October 07, 2009 12:18
North Korean leader Kim Jong-il told visiting Chinese Premier Wen Jiabao on Monday that his country is willing to attend multilateral talks, including the six-party talks, depending on the progress in its talks with the United States. It was a shift from the vow never to return to the six-party talks which the North made in protest against UN sanctions following its second nuclear test.
But Kim's comments contain strategic pitfalls and ambiguities that are trademarks of the Stalinist country's diplomatic style.

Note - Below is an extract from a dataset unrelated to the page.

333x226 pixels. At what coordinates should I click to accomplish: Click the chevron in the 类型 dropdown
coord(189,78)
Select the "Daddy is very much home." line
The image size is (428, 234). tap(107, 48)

A prime example is the caveat that the North's return to six-party talks depends on progress in bilateral talks with Washington, which seems to imply it wants rewards first. But the U.S. government wants to avoid promising rewards or discussing the specifics of North Korea's nuclear program during the meeting. That would make it difficult for North Korea to walk away with rewards, and the six-party talks could once again be postponed indefinitely. That Kim spoke of multilateral talks, including the six-party talks shows that Pyongyang could opt for talks with the U.S. and China only, instead of the six-party framework.
In the end, Wen's visit yielded no solid promise. Yet in return, China has agreed to provide massive assistance to North Korea. In doing so, it is repeating the mistake of the past of rewarding North Korea before it has done anything, especially when UN sanctions are still in effect. This approach weakens international pressure on North Korea and the negotiating powers of the countries in the six-party talks.

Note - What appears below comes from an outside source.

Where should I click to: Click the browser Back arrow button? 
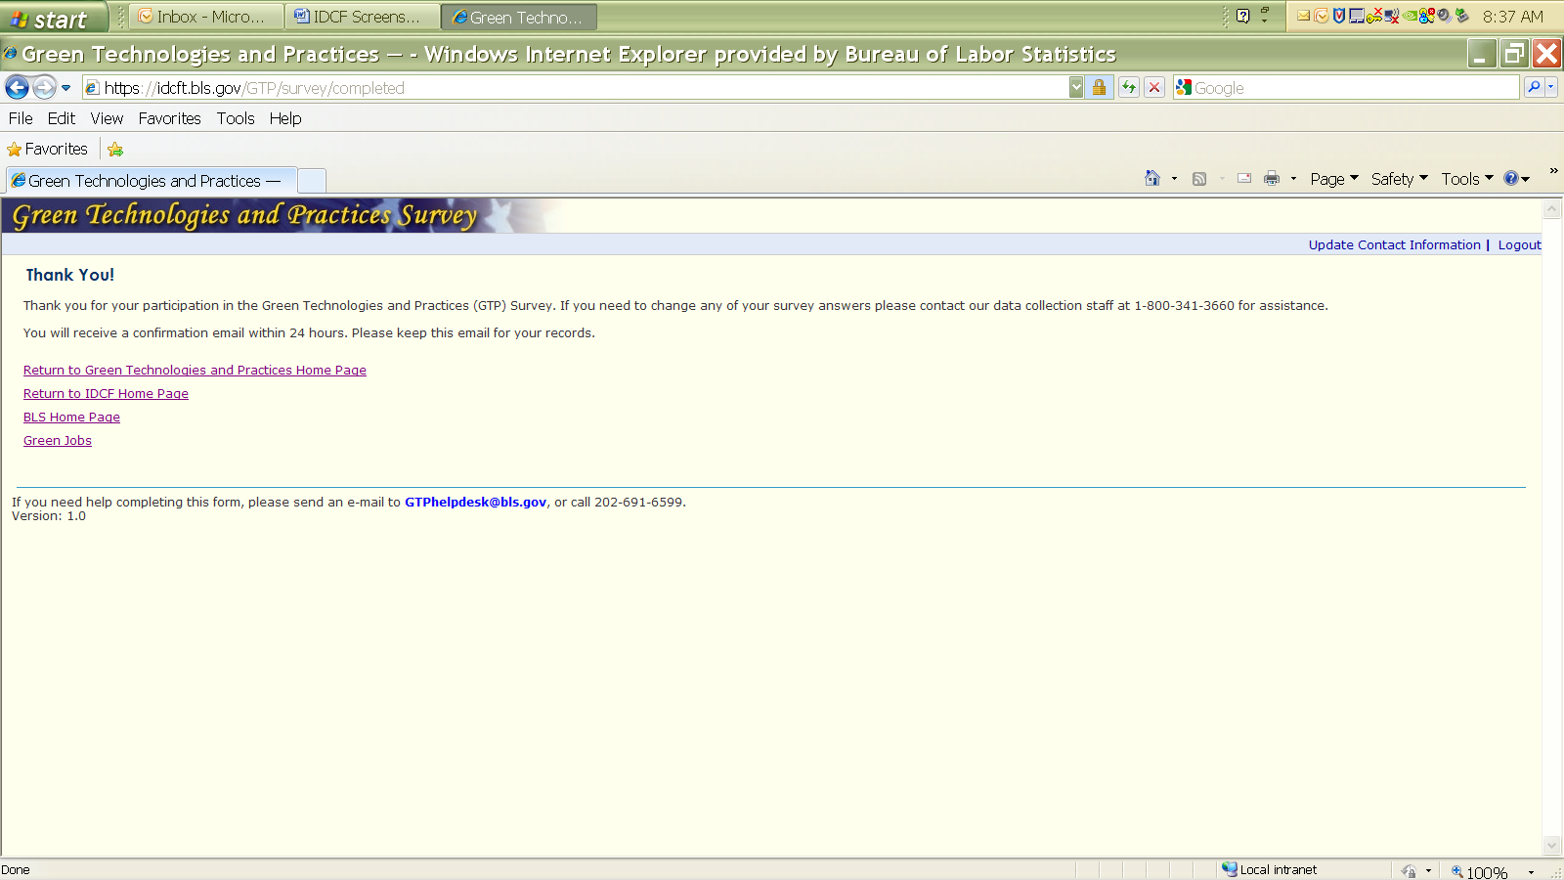pos(17,88)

Kim repeated that denuclearization on the Korean Peninsula was the "last wish" of former leader Kim Il-sung and that Pyongyang would continue to achieve that wish. But North Korea has used that line in the past, only to shift back to supporting its nuclear weapons program citing "hostile" policies by South Korea and the U.S. Even if talks resume, this attitude shows that Pyongyang can quit again at any time, to say nothing of the trouble it can make during talks.
In bilateral talks between North Korea and the U.S., Washington could give Pyongyang a hint of the contents of the "comprehensive package" the allies are promising, but specific details should be left for the six-party talks. U.S.-North Korea talks must be kept as brief as possible.